-- Document excerpt start --
Uncorked Ventures Blog
Bottle Rock is the first annual concert, bringing 35,000 visitors and some top musical acts like Bay Area locals Train, the Kings of Leon and the Black Keys among others to Napa Valley.
As far as concerts go, the lineup impresses, but isn’t otherwise noteworthy if it were happening in say San Francisco, New York or LA though.
What makes the event unique though is that it is happening in Napa Valley. Bottle Rock is a different take on music in Napa on two different levels. First, it represents a sea change in the type of music most wineries think their guests might be interested in. To this point wineries have catered to what they believe to be their average customer, people over the age of 50. That means they’ve lined up jazz artists, more jazz artists, an easy listening set and then a couple more jazz artists.
It’s worked fairly well, but the Valley has become green with envy when vintners started seeing the type of unique events happening at urban wineries, which are bound to cut into their market share if they don’t adapt.
-- Document excerpt end --
-- Excerpted data start --
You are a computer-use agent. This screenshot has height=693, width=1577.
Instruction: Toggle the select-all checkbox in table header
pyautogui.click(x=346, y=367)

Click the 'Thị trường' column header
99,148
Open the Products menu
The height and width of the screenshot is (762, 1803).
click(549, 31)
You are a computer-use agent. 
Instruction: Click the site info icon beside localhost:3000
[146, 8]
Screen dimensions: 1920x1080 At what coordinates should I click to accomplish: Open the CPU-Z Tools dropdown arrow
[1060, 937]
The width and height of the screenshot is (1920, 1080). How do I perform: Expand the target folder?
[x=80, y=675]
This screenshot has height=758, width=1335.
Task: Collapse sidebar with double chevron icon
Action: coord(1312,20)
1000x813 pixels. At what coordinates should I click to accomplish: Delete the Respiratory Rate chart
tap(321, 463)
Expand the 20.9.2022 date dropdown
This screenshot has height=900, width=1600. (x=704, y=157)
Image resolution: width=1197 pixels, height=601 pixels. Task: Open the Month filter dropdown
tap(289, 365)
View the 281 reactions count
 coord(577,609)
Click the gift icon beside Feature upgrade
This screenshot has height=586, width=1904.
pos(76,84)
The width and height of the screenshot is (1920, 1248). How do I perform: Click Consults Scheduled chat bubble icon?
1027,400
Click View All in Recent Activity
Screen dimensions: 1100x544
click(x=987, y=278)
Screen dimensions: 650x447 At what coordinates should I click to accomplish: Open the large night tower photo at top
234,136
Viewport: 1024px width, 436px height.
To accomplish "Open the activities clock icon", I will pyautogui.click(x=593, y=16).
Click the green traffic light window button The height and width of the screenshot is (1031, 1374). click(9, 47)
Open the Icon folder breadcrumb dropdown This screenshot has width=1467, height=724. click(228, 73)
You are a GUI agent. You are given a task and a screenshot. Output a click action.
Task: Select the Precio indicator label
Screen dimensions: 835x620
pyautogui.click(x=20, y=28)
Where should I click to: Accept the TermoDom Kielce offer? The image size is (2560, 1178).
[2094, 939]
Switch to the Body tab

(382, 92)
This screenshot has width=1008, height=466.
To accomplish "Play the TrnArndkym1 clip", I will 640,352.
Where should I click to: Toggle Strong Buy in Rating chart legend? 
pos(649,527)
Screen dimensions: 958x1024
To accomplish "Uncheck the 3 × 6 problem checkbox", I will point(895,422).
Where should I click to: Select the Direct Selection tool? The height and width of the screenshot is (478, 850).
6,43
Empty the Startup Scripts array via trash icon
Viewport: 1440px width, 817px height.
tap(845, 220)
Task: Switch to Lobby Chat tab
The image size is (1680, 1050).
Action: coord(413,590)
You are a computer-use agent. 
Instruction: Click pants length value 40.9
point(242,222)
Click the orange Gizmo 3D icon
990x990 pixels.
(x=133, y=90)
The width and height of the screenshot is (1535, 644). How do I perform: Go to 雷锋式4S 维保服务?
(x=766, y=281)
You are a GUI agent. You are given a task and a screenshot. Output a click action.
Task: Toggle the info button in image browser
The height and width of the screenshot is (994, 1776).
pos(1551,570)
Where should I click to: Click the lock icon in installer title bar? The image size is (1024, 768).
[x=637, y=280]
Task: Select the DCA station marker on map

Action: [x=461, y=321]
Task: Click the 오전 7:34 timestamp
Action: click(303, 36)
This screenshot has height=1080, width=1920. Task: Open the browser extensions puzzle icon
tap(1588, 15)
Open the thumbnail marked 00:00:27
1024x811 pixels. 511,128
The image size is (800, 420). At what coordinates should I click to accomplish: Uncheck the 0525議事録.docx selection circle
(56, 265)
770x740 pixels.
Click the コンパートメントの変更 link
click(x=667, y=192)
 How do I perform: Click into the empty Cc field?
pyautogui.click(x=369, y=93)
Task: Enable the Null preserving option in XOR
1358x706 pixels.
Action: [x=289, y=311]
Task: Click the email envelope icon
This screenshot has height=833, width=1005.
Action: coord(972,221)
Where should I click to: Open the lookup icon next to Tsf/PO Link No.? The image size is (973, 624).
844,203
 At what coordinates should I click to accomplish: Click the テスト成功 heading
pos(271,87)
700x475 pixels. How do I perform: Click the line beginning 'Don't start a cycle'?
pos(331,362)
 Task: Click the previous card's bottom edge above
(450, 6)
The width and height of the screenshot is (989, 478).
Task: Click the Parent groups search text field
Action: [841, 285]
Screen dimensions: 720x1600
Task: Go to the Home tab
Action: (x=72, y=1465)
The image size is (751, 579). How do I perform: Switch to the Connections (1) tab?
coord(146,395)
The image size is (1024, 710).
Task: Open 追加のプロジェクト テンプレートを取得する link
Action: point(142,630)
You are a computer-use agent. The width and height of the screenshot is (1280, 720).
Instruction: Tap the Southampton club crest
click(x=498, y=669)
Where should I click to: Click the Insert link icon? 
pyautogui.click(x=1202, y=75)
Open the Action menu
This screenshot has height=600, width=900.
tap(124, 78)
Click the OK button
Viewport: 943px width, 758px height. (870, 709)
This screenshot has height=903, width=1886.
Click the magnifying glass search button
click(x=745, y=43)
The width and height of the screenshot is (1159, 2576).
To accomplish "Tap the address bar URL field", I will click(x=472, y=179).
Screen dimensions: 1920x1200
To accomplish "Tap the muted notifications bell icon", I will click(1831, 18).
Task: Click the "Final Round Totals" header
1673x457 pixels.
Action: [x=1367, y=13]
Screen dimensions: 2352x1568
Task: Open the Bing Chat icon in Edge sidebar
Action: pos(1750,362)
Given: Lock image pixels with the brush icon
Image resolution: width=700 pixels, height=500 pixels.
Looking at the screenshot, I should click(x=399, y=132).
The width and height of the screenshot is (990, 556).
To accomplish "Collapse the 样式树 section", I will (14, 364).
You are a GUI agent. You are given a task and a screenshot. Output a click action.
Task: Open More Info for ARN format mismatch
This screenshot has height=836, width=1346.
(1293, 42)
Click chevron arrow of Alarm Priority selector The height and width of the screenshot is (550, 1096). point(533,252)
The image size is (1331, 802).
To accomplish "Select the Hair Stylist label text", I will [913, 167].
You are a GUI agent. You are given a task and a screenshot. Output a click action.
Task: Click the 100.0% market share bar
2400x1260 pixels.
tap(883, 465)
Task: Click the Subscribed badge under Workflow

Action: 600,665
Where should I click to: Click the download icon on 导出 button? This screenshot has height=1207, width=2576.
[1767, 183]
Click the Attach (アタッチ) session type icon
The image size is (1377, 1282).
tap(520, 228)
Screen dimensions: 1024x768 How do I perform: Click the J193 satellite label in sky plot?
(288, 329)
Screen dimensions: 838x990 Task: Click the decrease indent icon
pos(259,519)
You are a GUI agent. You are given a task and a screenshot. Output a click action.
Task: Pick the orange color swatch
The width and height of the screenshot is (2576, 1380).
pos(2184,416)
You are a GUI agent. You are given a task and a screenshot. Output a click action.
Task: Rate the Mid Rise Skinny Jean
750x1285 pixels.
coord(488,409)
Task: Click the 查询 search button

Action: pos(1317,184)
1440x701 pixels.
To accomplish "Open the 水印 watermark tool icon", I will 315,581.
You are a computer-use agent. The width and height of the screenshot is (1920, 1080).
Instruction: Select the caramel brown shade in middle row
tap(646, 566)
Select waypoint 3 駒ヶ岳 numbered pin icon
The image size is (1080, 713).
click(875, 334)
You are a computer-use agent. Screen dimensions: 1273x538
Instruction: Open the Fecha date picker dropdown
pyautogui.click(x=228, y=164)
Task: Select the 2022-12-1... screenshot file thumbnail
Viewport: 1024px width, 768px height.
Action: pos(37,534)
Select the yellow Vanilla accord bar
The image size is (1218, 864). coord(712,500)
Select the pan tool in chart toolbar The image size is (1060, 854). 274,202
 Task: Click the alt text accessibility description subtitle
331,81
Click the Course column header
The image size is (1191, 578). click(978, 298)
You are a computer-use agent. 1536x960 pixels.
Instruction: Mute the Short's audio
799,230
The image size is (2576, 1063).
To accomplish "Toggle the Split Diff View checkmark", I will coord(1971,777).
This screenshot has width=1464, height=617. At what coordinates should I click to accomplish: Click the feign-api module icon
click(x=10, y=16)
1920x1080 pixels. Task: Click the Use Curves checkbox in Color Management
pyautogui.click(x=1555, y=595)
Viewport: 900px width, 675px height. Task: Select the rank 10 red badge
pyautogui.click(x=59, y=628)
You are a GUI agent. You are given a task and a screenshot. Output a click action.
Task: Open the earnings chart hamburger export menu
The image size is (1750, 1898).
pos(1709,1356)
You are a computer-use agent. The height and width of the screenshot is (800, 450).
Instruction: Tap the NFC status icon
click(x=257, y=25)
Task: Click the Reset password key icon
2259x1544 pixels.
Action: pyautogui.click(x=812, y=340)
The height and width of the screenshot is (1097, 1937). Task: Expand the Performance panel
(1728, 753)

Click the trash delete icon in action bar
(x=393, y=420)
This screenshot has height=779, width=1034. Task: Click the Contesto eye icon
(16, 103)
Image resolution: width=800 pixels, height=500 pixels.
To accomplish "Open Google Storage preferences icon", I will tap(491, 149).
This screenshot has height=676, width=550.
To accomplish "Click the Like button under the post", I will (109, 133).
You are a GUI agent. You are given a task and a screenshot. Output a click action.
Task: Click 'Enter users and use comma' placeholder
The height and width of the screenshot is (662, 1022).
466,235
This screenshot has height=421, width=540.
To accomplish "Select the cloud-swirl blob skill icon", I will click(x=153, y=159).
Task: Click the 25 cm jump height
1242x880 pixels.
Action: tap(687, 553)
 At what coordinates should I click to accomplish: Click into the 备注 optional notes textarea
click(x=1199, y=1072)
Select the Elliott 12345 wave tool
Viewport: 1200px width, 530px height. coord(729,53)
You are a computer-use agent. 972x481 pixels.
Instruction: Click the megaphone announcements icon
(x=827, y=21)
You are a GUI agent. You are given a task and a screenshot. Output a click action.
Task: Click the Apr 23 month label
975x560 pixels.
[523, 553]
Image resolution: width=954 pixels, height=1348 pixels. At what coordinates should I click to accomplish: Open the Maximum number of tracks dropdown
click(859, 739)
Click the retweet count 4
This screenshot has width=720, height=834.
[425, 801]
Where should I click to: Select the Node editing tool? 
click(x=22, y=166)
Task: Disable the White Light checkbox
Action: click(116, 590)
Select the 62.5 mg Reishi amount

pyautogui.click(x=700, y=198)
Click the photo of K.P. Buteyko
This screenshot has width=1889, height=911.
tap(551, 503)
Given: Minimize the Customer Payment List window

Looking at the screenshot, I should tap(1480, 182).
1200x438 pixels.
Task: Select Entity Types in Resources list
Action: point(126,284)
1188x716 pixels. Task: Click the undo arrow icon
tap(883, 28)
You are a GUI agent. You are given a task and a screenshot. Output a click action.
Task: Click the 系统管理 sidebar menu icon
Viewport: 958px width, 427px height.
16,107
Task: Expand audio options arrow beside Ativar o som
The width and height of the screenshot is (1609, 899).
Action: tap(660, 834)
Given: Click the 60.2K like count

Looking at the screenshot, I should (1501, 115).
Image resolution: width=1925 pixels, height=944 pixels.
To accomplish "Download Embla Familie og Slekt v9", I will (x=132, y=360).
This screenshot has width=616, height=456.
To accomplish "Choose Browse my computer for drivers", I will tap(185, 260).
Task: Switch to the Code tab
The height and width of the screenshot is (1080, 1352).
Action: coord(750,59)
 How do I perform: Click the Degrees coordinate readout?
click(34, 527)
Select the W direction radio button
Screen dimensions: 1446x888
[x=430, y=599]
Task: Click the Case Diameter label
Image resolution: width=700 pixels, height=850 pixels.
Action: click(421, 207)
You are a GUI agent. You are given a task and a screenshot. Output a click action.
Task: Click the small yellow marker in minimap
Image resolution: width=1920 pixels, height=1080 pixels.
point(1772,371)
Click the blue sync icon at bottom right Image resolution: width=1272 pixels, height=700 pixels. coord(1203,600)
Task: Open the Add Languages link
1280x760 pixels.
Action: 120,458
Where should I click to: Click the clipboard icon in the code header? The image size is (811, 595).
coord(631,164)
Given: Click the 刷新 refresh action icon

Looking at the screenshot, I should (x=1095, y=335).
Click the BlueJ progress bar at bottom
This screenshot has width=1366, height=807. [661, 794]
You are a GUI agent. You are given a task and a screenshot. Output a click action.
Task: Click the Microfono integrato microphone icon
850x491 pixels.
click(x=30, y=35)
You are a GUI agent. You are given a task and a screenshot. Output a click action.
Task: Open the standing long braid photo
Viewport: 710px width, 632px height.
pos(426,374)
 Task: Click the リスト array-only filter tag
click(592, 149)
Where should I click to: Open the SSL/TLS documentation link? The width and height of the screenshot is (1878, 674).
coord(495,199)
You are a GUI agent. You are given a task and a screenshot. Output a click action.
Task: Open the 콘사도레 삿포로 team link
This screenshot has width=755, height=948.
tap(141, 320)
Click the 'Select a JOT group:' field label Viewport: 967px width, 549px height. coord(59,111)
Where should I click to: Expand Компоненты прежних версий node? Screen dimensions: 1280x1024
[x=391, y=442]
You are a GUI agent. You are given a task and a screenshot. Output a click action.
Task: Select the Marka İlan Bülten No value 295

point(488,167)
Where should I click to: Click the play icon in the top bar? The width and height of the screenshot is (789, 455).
-- Excerpted data end --
**What you need to do**.
[1] Answer these questions from the Bottle Rock blog post:
(a) How many visitors does Bottle Rock bring to Napa Valley?
(b) Which age group have wineries believed their average customer belongs to?
(c) Where were the unique events happening that made the Valley envious?
[2] Condense the paragraph of the Bottle Rock blog post that begins "What makes the event unique though" into two or three sentences, keeping its main facts.
[3] Write a continuation of the Bottle Rock blog post, starting right after its final sentence.

**Answers in order**.
[1]
(a) 35,000 visitors.
(b) People over the age of 50.
(c) At urban wineries.

[2] Bottle Rock stands out because it takes place in Napa Valley, where it marks a sea change in the kind of music wineries think their guests want. Until now, wineries have catered to customers they assume are over 50, booking mostly jazz artists and the occasional easy listening set.

[3]
This is clearly a step in the right direction. The bands playing are as varied as the music we currently hear on the American Top 40 countdown. Country efforts from the Zack Brown Band, Train and hip hop socially conscious Macklemore and Ryan Lewis.
Other than the music though, bringing 35,000 people into Napa for a concert represents the culmination of over 40 years of infighting within Napa Valley. Since its inception Napa has been dominated by two groups, grape growers and the vintners who make the wine. For many years, that complex and symbiotic relationship has been largely governed by the Ag Preserve in Napa which not only sets out how much land must be kept for open space and agricultural space, but also set up a series of roadblocks to control and in many ways minimize the type of marketing that the average winery in Napa could do on a yearly basis.
Allowing a major concert to come to Napa along with the virtual shutdown of the Valley for 5 days (the concert site shows a Thursday-Sunday lineup, but Wednesday night was a charity based evening) shows the current thinking in the Valley. It’s time to compete again for consumer dollars
Personally, I hope the Ag Preserve continues to allow the history and agricultural base of the Valley to continue to shine through-but I also hope that events like this become the rule and not the exception.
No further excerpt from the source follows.